== Page excerpt ==

BEGIN

The Church of St Mary and St Michael is in the village of Bonds, to the south of Garstang, Lancashire, England. It is an active Roman Catholic church in the diocese of Lancaster. The church is recorded in the National Heritage List for England as a designated Grade II listed building.

==History==

The church replaced an earlier chapel in the town of Garstang, and was built in 1857–58. The church and associated presbytery, schools and schoolmaster's house were designed by the Lancaster architect E. G. Paley. The church had seating for 600 people. The full development cost £7,000 (equivalent to £ in ). The authors of the Buildings of England series comment that the church is a "big solid job", and that it is "by far the largest and most imposing [church] of the town".

==Architecture==
===Exterior===
The church is constructed in sandstone rubble and has slate roofs. Its plan consists of a five-bay nave and a chancel under a continuous roof, a north aisle with a Lady chapel at the east end, a north porch, and a west tower. The tower is in three stages, with diagonal buttresses, an embattled parapet, and a stair turret rising to a greater height than the tower and surmounted by a spirelet. On its west front is an arched doorway and a three-light window. The windows along the sides of the church have two lights, and are separated by buttresses. At the east end of the chapel is a two-light window, and the east window of the chancel has five lights. The chancel roof contains a dormer window on each side.

END

Echo the portion of the church text that opens with the words containing "The Church of" and closes with "II listed building.". The records have no connection to the church text.

[Records taken from a dataset]
BEGIN

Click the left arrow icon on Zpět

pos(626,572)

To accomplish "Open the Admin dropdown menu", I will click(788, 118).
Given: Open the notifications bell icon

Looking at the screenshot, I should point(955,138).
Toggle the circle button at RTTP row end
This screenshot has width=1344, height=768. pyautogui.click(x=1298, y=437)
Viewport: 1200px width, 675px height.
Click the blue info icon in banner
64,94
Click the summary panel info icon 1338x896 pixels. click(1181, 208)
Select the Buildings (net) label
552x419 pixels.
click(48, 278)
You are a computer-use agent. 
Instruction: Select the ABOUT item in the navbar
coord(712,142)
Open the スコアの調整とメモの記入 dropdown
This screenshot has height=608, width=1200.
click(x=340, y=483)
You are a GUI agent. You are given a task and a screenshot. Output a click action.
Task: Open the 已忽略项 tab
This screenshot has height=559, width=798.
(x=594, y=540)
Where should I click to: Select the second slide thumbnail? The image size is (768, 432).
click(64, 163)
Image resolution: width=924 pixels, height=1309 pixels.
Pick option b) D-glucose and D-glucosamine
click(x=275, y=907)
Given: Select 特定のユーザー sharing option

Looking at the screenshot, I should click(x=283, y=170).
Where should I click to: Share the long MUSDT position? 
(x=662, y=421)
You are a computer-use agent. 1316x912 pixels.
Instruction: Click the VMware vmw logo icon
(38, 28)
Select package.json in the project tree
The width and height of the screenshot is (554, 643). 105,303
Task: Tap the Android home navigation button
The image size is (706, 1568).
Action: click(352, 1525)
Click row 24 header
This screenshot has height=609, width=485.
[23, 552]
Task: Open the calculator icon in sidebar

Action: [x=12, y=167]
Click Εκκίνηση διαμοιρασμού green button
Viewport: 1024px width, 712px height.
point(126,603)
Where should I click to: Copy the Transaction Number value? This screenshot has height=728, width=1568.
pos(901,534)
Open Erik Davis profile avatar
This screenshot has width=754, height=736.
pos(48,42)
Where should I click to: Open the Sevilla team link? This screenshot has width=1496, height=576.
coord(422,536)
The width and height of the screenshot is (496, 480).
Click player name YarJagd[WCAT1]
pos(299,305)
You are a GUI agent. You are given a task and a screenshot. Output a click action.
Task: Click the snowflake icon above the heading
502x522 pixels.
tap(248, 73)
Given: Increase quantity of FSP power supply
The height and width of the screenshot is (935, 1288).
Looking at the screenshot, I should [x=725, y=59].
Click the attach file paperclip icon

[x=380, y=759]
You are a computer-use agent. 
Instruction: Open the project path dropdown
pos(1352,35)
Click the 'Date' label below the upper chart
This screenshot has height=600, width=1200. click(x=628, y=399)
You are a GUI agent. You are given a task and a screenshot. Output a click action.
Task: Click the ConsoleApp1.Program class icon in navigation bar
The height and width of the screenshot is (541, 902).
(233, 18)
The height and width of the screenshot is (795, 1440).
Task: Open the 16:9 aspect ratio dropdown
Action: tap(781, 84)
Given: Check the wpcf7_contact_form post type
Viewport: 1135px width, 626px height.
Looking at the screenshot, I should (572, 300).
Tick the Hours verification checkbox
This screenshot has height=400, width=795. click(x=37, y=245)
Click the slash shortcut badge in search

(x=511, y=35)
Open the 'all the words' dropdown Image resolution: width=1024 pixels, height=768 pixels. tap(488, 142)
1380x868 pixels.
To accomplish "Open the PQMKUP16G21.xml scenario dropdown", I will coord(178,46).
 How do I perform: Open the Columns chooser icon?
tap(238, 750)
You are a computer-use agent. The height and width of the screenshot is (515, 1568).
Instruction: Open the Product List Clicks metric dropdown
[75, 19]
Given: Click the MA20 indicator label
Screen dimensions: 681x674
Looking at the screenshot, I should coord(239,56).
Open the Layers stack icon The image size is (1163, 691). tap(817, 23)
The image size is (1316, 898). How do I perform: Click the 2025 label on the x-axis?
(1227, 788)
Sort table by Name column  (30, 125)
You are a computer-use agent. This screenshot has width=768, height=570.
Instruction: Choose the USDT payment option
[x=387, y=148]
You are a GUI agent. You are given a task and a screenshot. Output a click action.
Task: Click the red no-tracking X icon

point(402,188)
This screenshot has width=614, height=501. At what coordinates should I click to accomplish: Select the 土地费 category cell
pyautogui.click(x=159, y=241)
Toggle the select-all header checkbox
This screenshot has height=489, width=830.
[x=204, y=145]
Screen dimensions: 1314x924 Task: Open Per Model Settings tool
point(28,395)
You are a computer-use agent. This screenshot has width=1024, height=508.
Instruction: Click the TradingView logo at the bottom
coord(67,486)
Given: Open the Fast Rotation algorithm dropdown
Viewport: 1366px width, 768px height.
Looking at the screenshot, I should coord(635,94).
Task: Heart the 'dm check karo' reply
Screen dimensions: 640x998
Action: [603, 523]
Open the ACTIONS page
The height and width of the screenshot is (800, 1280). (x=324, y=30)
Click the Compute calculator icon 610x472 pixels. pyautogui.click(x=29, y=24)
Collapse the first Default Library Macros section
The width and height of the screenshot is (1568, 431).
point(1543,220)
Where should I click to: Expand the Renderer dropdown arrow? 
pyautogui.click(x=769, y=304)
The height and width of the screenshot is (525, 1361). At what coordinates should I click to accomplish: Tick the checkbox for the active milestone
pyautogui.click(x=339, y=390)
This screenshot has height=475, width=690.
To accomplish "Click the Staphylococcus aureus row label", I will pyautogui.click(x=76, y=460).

END

== Output ==
The Church of St Mary and St Michael is in the village of Bonds, to the south of Garstang, Lancashire, England. It is an active Roman Catholic church in the diocese of Lancaster. The church is recorded in the National Heritage List for England as a designated Grade II listed building.